## TAREAS PROPUESTAS
1) Reproduce literalmente el pasaje del texto sobre la nación y la independencia que comienza en "Colocados en esta" y termina en "todo, ¿con quién?".
2) Prosigue el texto sobre la nación y la independencia a partir de su última frase.

Tras todo lo que hemos leído en estos últimos años, todo parece indicar que no es un concepto como el de nación el que nos vaya a permitir poner freno a eso. El clic de cualquier agente de bolsa de Wall Street va a seguir desahuciándonos de nuestras vidas, sin que podamos establecer ningún mecanismo que ponga en tensión su clic con ese desahucio territorial. Así pues, aceptando la mayor de que quizás haya que poner límites a ese escenario que se nos ha vuelto inmanejable, ¿no sería más bien momento de mantener esa pregunta abierta antes de cerrarla precipitadamente con unos criterios prestados, que poco podrán cambiar nuestra situación aquí y ahora? Si lo que queremos es devolvernos la capacidad política de intervenir sobre nuestras vidas, reapropiarnos de la capacidad de intervenir sobre nuestra realidad, y para ello convenimos que debemos limitar de algún modo el espacio de acción y afección política, ¿no sería momento de preguntarnos cómo establecer esos límites, con qué criterios o quién puede participar en ese proceso y quién no?

Colocados en esta perspectiva, puede que las preguntas que aparecen se desplacen respecto a un automatismo de respuesta que nos precipita hacia conceptos que quizás hoy no sean de gran ayuda. Las prácticas que queremos confrontar hablan todas las lenguas y habitan el mundo entero; aquellos con quienes pensar de otro modo esos espacios de gobierno están pues, como nosotros, en todas partes. ¿Cómo independizarnos de esa impotencia que atraviesa nuestras vidas sin independizarnos también de aquellos con quienes combatirla? ¿De qué y cómo independizarnos entonces? ¿Hasta dónde vamos a ser capaces de llevar esa pregunta? Pero, sobre todo, ¿con quién?

## DATOS MOSTRADOS
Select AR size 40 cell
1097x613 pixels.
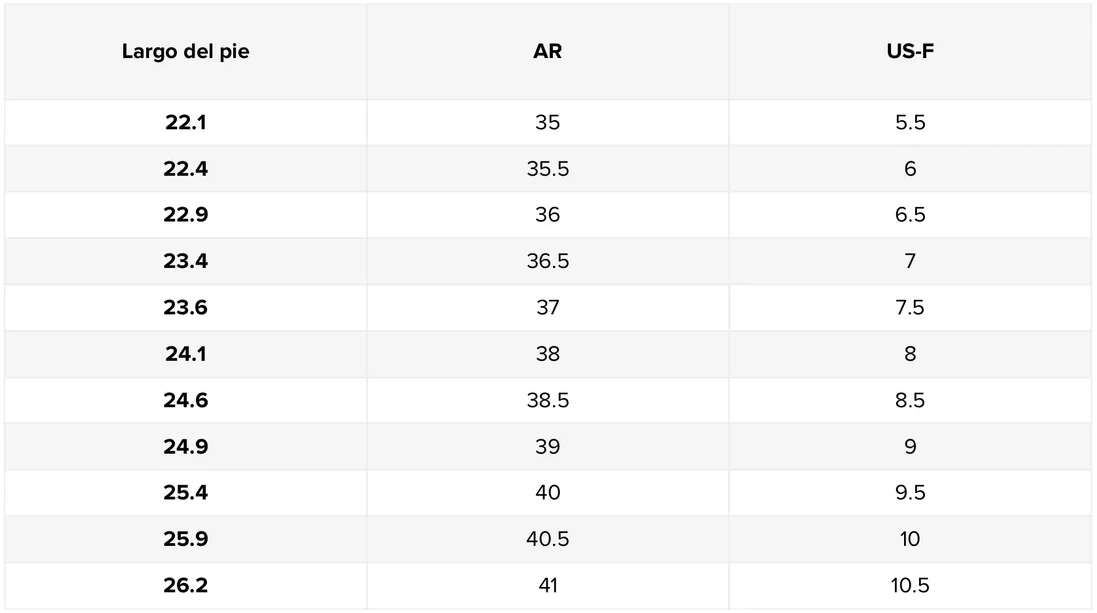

## RESPUESTAS DEL EJERCICIO
1)
Colocados en esta perspectiva, puede que las preguntas que aparecen se desplacen respecto a un automatismo de respuesta que nos precipita hacia conceptos que quizás hoy no sean de gran ayuda. Las prácticas que queremos confrontar hablan todas las lenguas y habitan el mundo entero; aquellos con quienes pensar de otro modo esos espacios de gobierno están pues, como nosotros, en todas partes. ¿Cómo independizarnos de esa impotencia que atraviesa nuestras vidas sin independizarnos también de aquellos con quienes combatirla? ¿De qué y cómo independizarnos entonces? ¿Hasta dónde vamos a ser capaces de llevar esa pregunta? Pero, sobre todo, ¿con quién?

2)
Tenéis razón, hay que poner en el centro la impotencia que sentimos ante ese mundo que se ha vuelto ingobernable, ante esas redes de impunidad que cada día sumen en la miseria a más personas (y de más maneras). Es necesario independizarnos de la indefensión y la vulnerabilidad ante esas decisiones que cruzan de un lado a otro del planeta llevándose miles de vidas por delante, independizarnos de la indiferencia con la que habitamos este mundo común, recluidos como hemos estado hasta ahora en nuestros mundos privados. Debemos independizarnos de la indefensión y de la vulnerabilidad con que nuestras vidas son gobernadas y de la dificultad para sostenernos en ellas. Pero independizarnos de esta impotencia política pasa necesariamente por no clausurar de manera precipitada todas esas preguntas que conciernen a este aquí y ahora por la angustia que sentimos al no saber darles respuesta. Mantener esas preguntas abiertas es el modo de que podamos atravesar la impotencia generando un nuevo espacio político, en lugar de vernos confrontados a la repetición de un pasado cuyo presente ha desaparecido con la globalización.

(*) Mi abuela, una de ellas, nació en Gabasa, una aldea de tres calles. Está muy cerca de Almacelles, de donde es otra parte de la familia, pero al otro lado de una línea. Qué cosas, estas líneas: cuanto más cerca de ellas vives, menos las ves. Mi abuela, que ya no está, hablaba chapu y ella no la veía esa línea.

Los señores (y alguna señora) que dibujan y gestionan líneas dicen que mi abuela no hablaba chapu, sino otra cosa. Con mi abuela, que ya no está, aprendí –como he aprendido con otros– qué es un lugar. Cómo os lo diría… Un lugar es algo complejo que tiene un centro de gravedad. A su alrededor gravitan experiencias, palabras, sentidos, maneras de hacer, de decir y de hablar, de pensar, conflictos y antagonismos… y también hay un espacio físico donde emergen y se pierden espacios construidos y vividos. Ahora bien, no penséis en encontrar una esencia en ese centro de gravedad. El centro de gravedad de un lugar está, más bien, vacío. Quizás sea, si queréis verlo así, el núcleo de un campo de fuerzas que no es eterno.

Los señores que trazan líneas no saben de lugares, cuando hacen su trabajo. Ellos gestionan el territorio. Ordenación del territorio, le llaman. El territorio, me temo, es el soporte de una empresa. Sí, hoy los habitantes del territorio, ciudadanos, vivimos en una empresa. Y se nos llena la boca llamándonos emprendedores.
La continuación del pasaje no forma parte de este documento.